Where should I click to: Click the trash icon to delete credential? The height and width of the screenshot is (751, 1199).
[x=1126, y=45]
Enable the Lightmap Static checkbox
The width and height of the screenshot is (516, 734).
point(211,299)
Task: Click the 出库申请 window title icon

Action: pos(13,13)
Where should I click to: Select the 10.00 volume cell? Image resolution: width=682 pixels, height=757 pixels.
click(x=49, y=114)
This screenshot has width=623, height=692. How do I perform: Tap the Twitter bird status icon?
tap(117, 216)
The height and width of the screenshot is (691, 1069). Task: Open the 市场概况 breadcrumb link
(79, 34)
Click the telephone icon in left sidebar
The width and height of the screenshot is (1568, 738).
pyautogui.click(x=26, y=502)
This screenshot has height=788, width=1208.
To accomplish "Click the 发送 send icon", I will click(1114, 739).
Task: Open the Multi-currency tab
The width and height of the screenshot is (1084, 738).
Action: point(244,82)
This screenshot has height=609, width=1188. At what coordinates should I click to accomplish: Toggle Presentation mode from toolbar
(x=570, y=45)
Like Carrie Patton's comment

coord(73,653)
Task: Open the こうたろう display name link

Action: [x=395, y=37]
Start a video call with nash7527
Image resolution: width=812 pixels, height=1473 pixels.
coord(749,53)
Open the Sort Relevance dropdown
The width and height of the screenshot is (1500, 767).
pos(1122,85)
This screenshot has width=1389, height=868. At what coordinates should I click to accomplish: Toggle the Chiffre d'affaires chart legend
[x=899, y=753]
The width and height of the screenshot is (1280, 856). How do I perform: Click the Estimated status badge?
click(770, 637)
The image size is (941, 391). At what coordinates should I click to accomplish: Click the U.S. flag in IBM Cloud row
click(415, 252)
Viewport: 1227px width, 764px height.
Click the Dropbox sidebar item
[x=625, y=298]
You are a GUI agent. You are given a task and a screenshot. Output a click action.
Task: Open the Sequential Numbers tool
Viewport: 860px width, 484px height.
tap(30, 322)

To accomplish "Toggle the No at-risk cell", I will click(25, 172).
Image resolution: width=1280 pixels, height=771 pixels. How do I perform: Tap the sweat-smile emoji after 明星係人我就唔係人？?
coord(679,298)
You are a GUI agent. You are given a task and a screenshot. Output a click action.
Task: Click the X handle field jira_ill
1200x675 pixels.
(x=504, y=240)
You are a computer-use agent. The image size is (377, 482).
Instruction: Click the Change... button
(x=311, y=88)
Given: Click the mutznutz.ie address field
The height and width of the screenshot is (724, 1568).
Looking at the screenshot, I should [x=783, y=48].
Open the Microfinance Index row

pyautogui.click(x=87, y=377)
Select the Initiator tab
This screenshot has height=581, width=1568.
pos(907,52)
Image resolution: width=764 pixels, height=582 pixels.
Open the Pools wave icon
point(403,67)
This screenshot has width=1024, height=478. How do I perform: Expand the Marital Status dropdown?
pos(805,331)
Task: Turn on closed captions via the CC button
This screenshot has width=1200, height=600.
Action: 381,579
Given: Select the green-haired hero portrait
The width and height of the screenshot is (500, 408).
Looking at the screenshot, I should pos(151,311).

================================

» **WHAT YOU HAVE TO DO**: Produce the records once again, exactly as they stand above.

» **EXERCISE RESULT**:
Where should I click to: Click the trash icon to delete credential? The height and width of the screenshot is (751, 1199).
[x=1126, y=45]
Enable the Lightmap Static checkbox
The width and height of the screenshot is (516, 734).
point(211,299)
Task: Click the 出库申请 window title icon

Action: pos(13,13)
Where should I click to: Select the 10.00 volume cell? Image resolution: width=682 pixels, height=757 pixels.
click(x=49, y=114)
This screenshot has width=623, height=692. How do I perform: Tap the Twitter bird status icon?
tap(117, 216)
The height and width of the screenshot is (691, 1069). Task: Open the 市场概况 breadcrumb link
(79, 34)
Click the telephone icon in left sidebar
The width and height of the screenshot is (1568, 738).
pyautogui.click(x=26, y=502)
This screenshot has height=788, width=1208.
To accomplish "Click the 发送 send icon", I will click(1114, 739).
Task: Open the Multi-currency tab
The width and height of the screenshot is (1084, 738).
Action: point(244,82)
This screenshot has height=609, width=1188. At what coordinates should I click to accomplish: Toggle Presentation mode from toolbar
(x=570, y=45)
Like Carrie Patton's comment

coord(73,653)
Task: Open the こうたろう display name link

Action: [x=395, y=37]
Start a video call with nash7527
Image resolution: width=812 pixels, height=1473 pixels.
coord(749,53)
Open the Sort Relevance dropdown
The width and height of the screenshot is (1500, 767).
pos(1122,85)
This screenshot has width=1389, height=868. At what coordinates should I click to accomplish: Toggle the Chiffre d'affaires chart legend
[x=899, y=753]
The width and height of the screenshot is (1280, 856). How do I perform: Click the Estimated status badge?
click(770, 637)
The image size is (941, 391). At what coordinates should I click to accomplish: Click the U.S. flag in IBM Cloud row
click(415, 252)
Viewport: 1227px width, 764px height.
Click the Dropbox sidebar item
[x=625, y=298]
You are a GUI agent. You are given a task and a screenshot. Output a click action.
Task: Open the Sequential Numbers tool
Viewport: 860px width, 484px height.
tap(30, 322)

To accomplish "Toggle the No at-risk cell", I will click(25, 172).
Image resolution: width=1280 pixels, height=771 pixels. How do I perform: Tap the sweat-smile emoji after 明星係人我就唔係人？?
coord(679,298)
You are a GUI agent. You are given a task and a screenshot. Output a click action.
Task: Click the X handle field jira_ill
1200x675 pixels.
(x=504, y=240)
You are a computer-use agent. The image size is (377, 482).
Instruction: Click the Change... button
(x=311, y=88)
Given: Click the mutznutz.ie address field
The height and width of the screenshot is (724, 1568).
Looking at the screenshot, I should [x=783, y=48].
Open the Microfinance Index row

pyautogui.click(x=87, y=377)
Select the Initiator tab
This screenshot has height=581, width=1568.
pos(907,52)
Image resolution: width=764 pixels, height=582 pixels.
Open the Pools wave icon
point(403,67)
This screenshot has width=1024, height=478. How do I perform: Expand the Marital Status dropdown?
pos(805,331)
Task: Turn on closed captions via the CC button
This screenshot has width=1200, height=600.
Action: 381,579
Given: Select the green-haired hero portrait
The width and height of the screenshot is (500, 408).
Looking at the screenshot, I should pos(151,311).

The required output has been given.